On what CPU cores are my Python processes running?

On what CPU cores are my Python processes running? - python

The setup
I have written a pretty complex piece of software in Python (on a Windows PC). My software starts basically two Python interpreter shells. The first shell starts up (I suppose) when you double click the main.py file. Within that shell, other threads are started in the following way:
# Start TCP_thread
TCP_thread = threading.Thread(name = 'TCP_loop', target = TCP_loop, args = (TCPsock,))
TCP_thread.start()
# Start UDP_thread
UDP_thread = threading.Thread(name = 'UDP_loop', target = UDP_loop, args = (UDPsock,))
TCP_thread.start()
The Main_thread starts a TCP_thread and a UDP_thread. Although these are separate threads, they all run within one single Python shell.
The Main_threadalso starts a subprocess. This is done in the following way:
p = subprocess.Popen(['python', mySubprocessPath], shell=True)
From the Python documentation, I understand that this subprocess is running simultaneously (!) in a separate Python interpreter session/shell. The Main_threadin this subprocess is completely dedicated to my GUI. The GUI starts a TCP_thread for all its communications.
I know that things get a bit complicated. Therefore I have summarized the whole setup in this figure:
I have several questions concerning this setup. I will list them down here:
Question 1 [Solved]
Is it true that a Python interpreter uses only one CPU core at a time to run all the threads? In other words, will the Python interpreter session 1 (from the figure) run all 3 threads (Main_thread, TCP_thread and UDP_thread) on one CPU core?
Answer: yes, this is true. The GIL (Global Interpreter Lock) ensures that all threads run on one CPU core at a time.
Question 2 [Not yet solved]
Do I have a way to track which CPU core it is?
Question 3 [Partly solved]
For this question we forget about threads, but we focus on the subprocess mechanism in Python. Starting a new subprocess implies starting up a new Python interpreter instance. Is this correct?
Answer: Yes this is correct. At first there was some confusion about whether the following code would create a new Python interpreter instance:
p = subprocess.Popen(['python', mySubprocessPath], shell = True)
The issue has been clarified. This code indeed starts a new Python interpreter instance.
Will Python be smart enough to make that separate Python interpreter instance run on a different CPU core? Is there a way to track which one, perhaps with some sporadic print statements as well?
Question 4 [New question]
The community discussion raised a new question. There are apparently two approaches when spawning a new process (within a new Python interpreter instance):
# Approach 1(a)
p = subprocess.Popen(['python', mySubprocessPath], shell = True)
# Approach 1(b) (J.F. Sebastian)
p = subprocess.Popen([sys.executable, mySubprocessPath])
# Approach 2
p = multiprocessing.Process(target=foo, args=(q,))
The second approach has the obvious downside that it targets just a function - whereas I need to open up a new Python script. Anyway, are both approaches similar in what they achieve?

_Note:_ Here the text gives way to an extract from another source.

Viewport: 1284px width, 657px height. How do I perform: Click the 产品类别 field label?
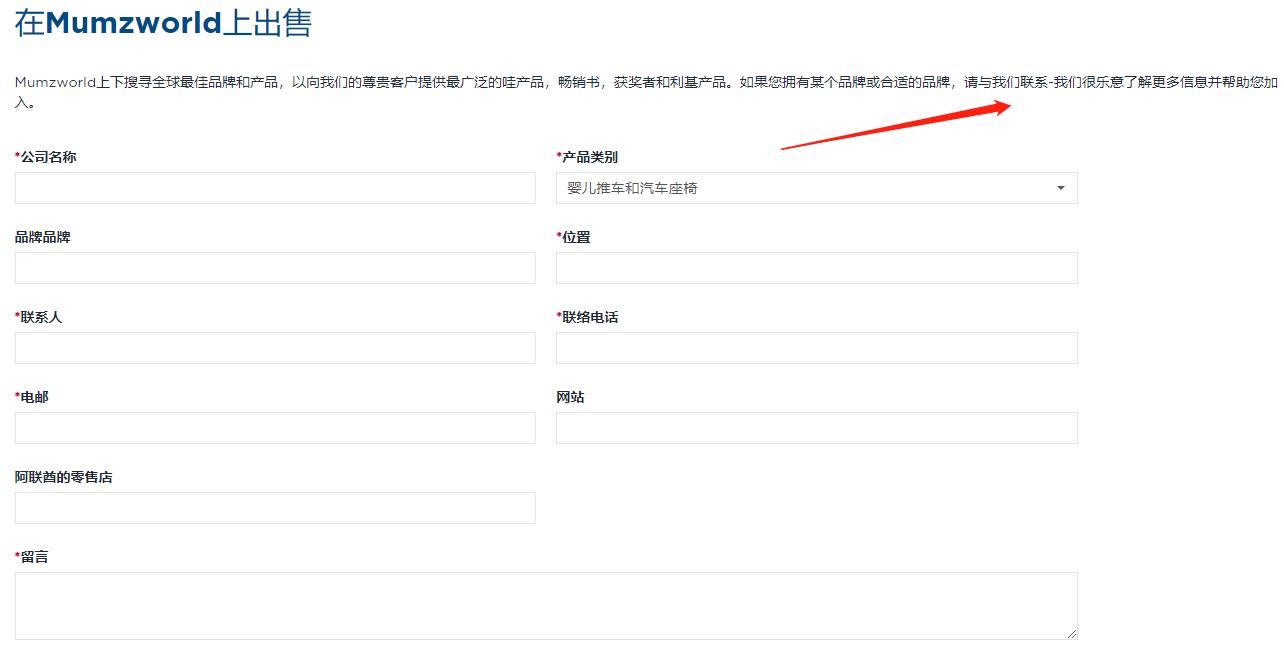pyautogui.click(x=585, y=156)

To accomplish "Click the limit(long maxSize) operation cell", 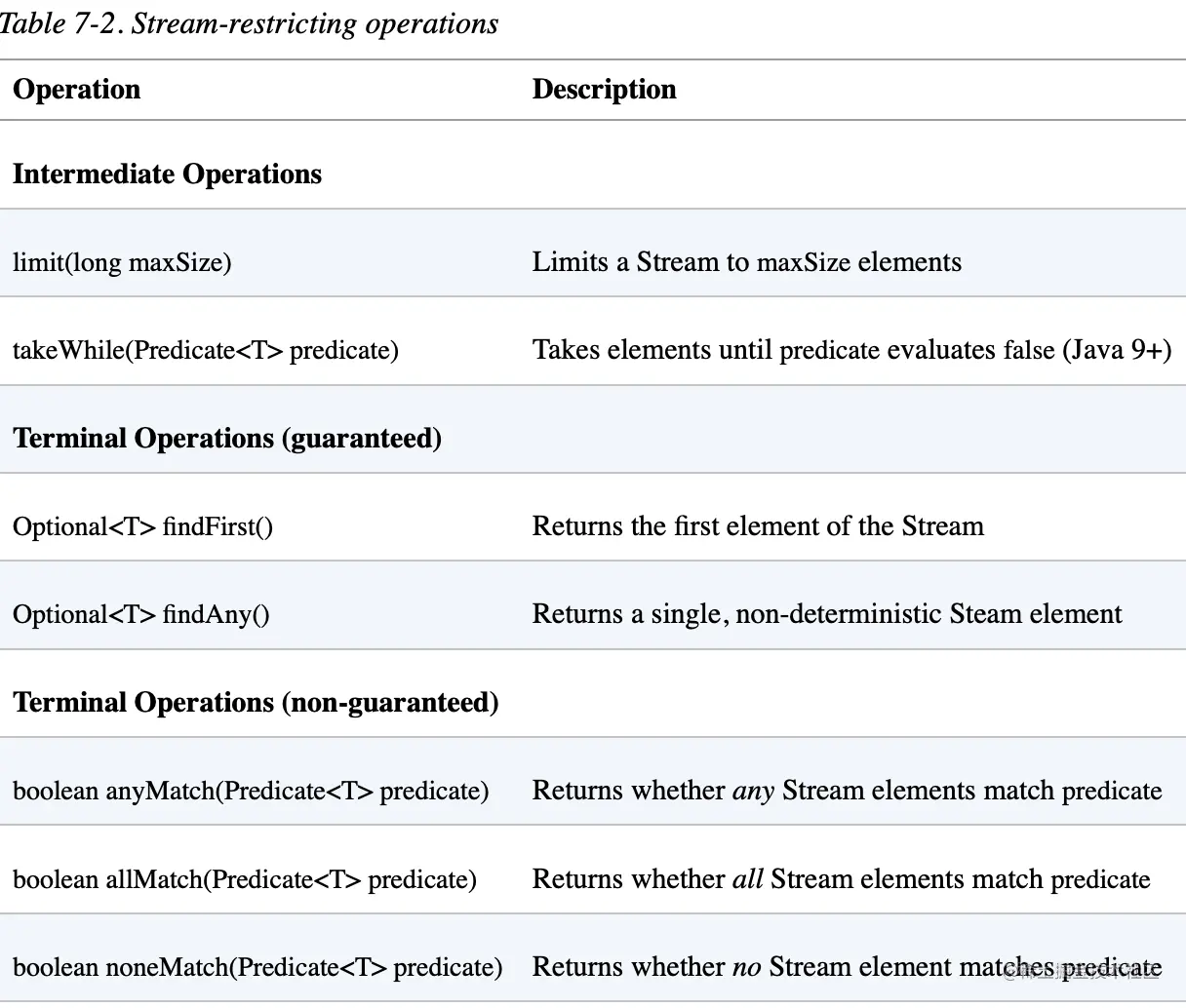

Q: Is it true that a Python interpreter uses only one CPU core at a time to run all the threads?
No. GIL and CPU affinity are unrelated concepts. GIL can be released during blocking I/O operations, long CPU intensive computations inside a C extension anyway.
If a thread is blocked on GIL; it is probably not on any CPU core and therefore it is fair to say that pure Python multithreading code may use only one CPU core at a time on CPython implementation.

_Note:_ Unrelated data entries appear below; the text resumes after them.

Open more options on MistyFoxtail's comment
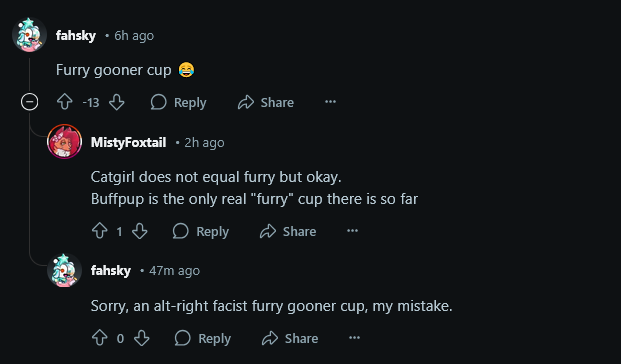Image resolution: width=621 pixels, height=364 pixels. point(352,231)
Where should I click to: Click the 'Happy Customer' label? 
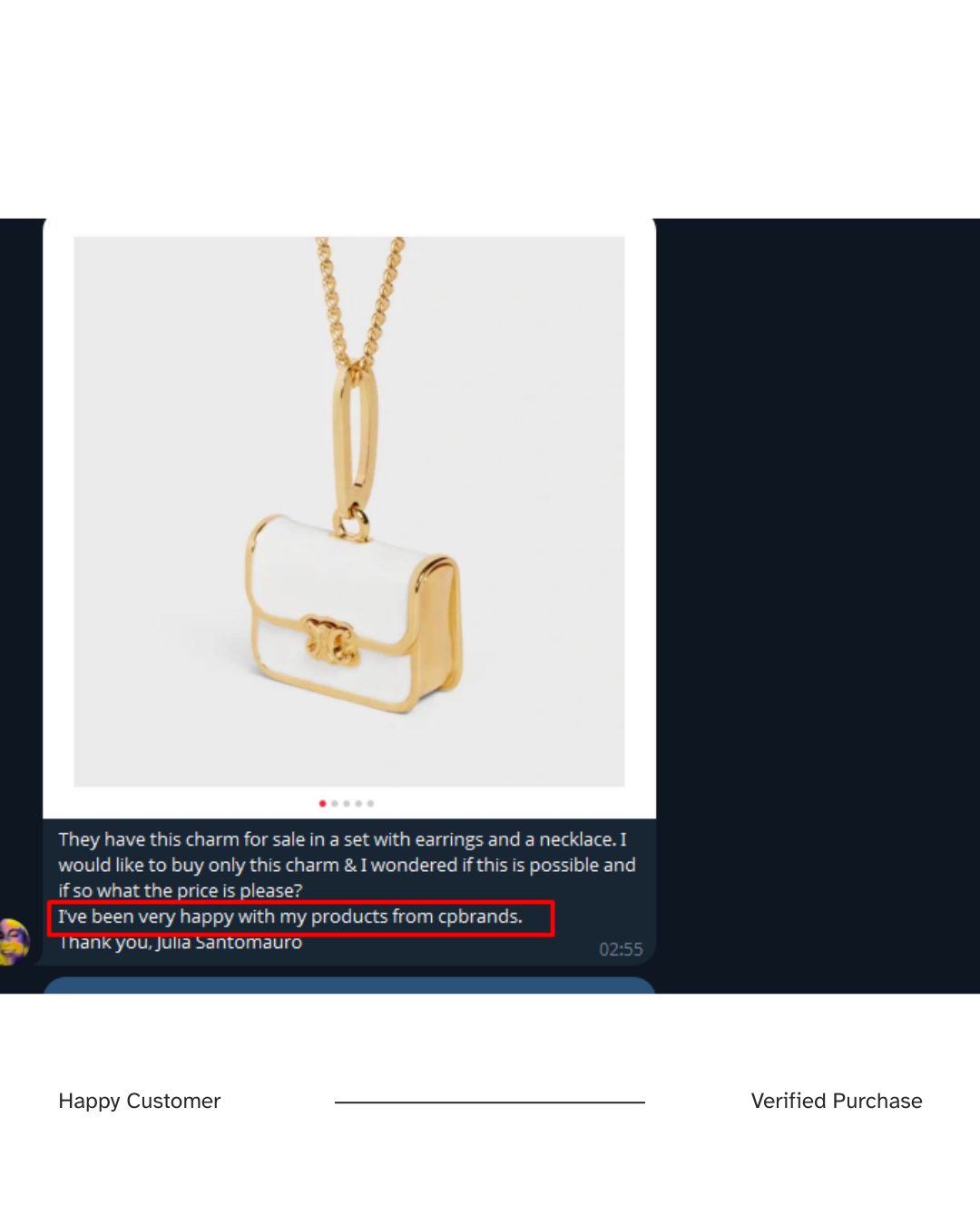pyautogui.click(x=140, y=1101)
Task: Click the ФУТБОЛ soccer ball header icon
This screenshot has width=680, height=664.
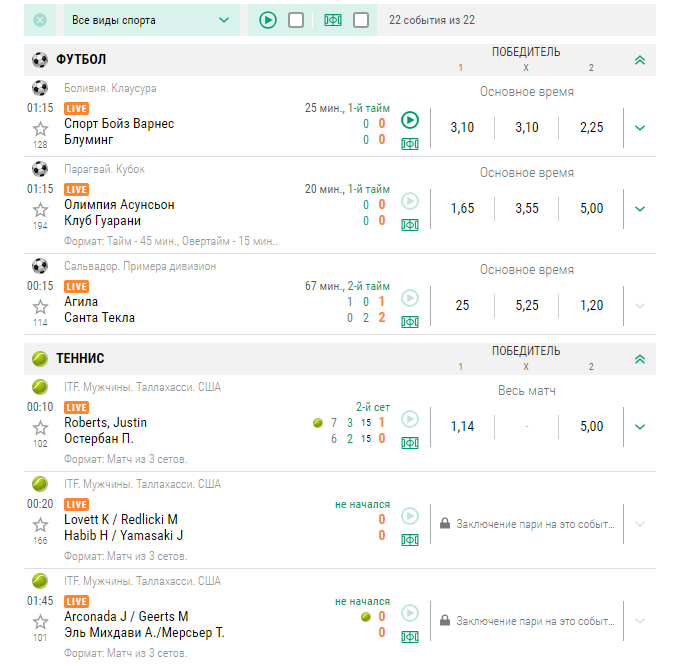Action: 40,59
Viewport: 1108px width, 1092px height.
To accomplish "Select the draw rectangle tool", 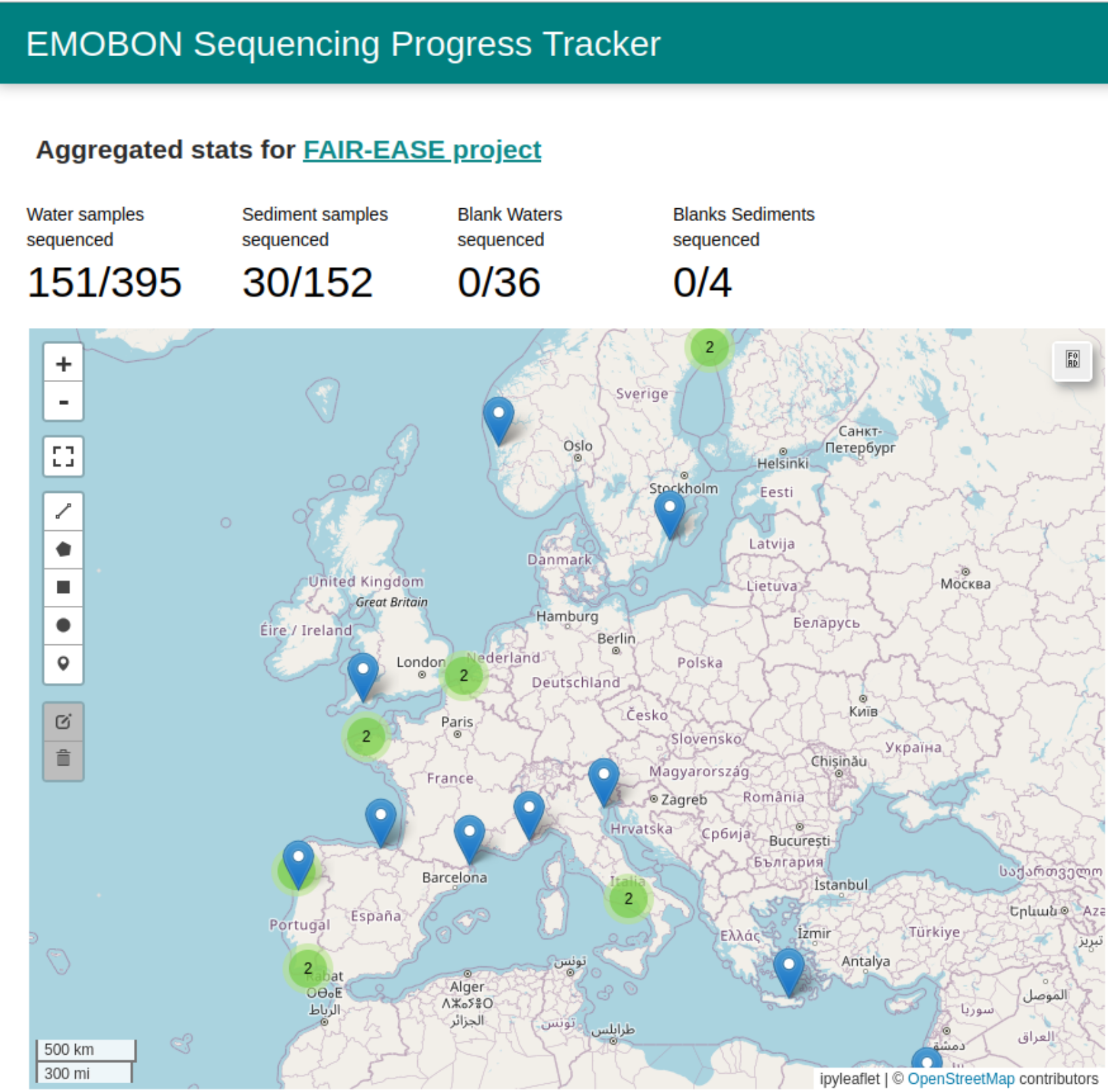I will click(x=64, y=587).
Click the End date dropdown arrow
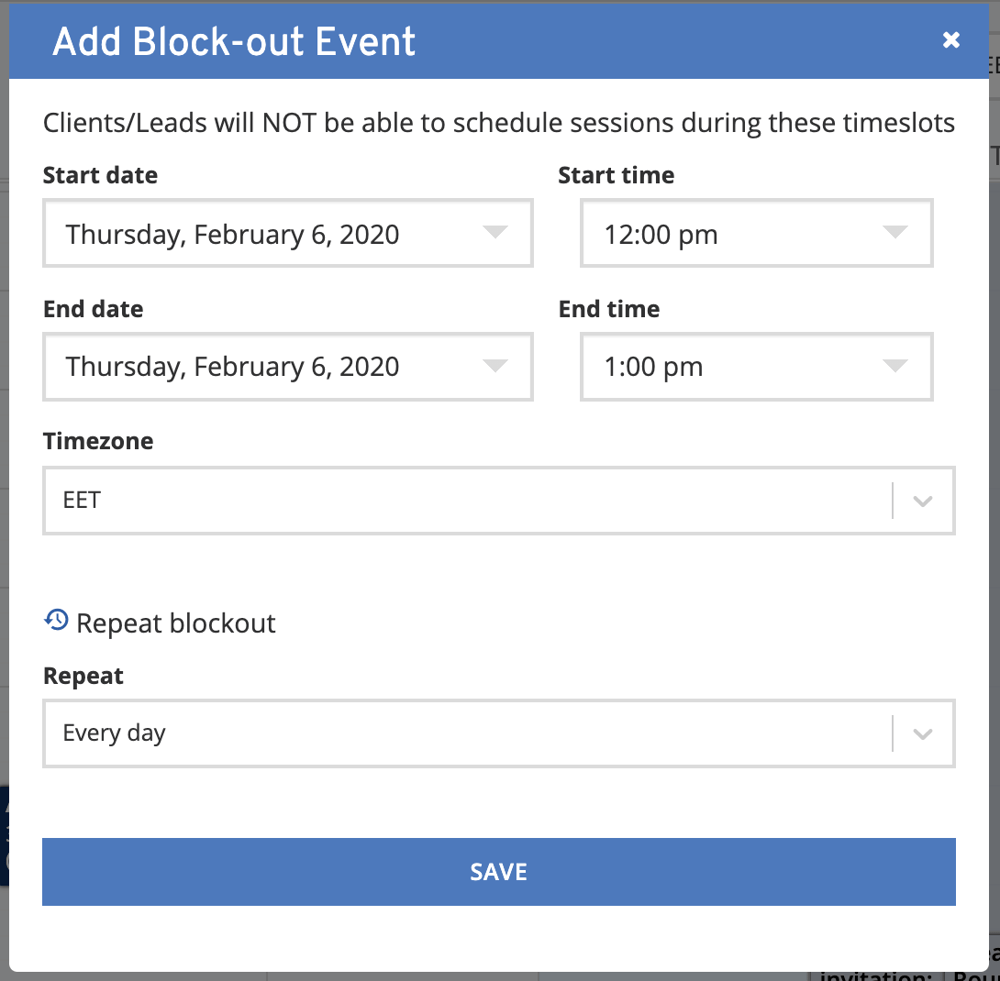The height and width of the screenshot is (981, 1000). (x=495, y=366)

Q: In other words, will the Python interpreter session 1 (from the figure) run all 3 threads (Main_thread, TCP_thread and UDP_thread) on one CPU core?
I don't think CPython manages CPU affinity implicitly. It is likely relies on OS scheduler to choose where to run a thread. Python threads are implemented on top of real OS threads.
Q: Or is the Python interpreter able to spread them over multiple cores?
To find out the number of usable CPUs:
>>> import os
>>> len(os.sched_getaffinity(0))
16
Again, whether or not threads are scheduled on different CPUs does not depend on Python interpreter.
Q: Suppose that the answer to Question 1 is 'multiple cores', do I have a way to track on which core each thread is running, perhaps with some sporadic print statements? If the answer to Question 1 is 'only one core', do I have a way to track which one it is?
I imagine, a specific CPU may change from one time-slot to another. You could look at something like /proc/<pid>/task/<tid>/status on old Linux kernels. On my machine, task_cpu can be read from /proc/<pid>/stat or /proc/<pid>/task/<tid>/stat:
>>> open("/proc/{pid}/stat".format(pid=os.getpid()), 'rb').read().split()[-14]
'4'
For a current portable solution, see whether psutil exposes such info.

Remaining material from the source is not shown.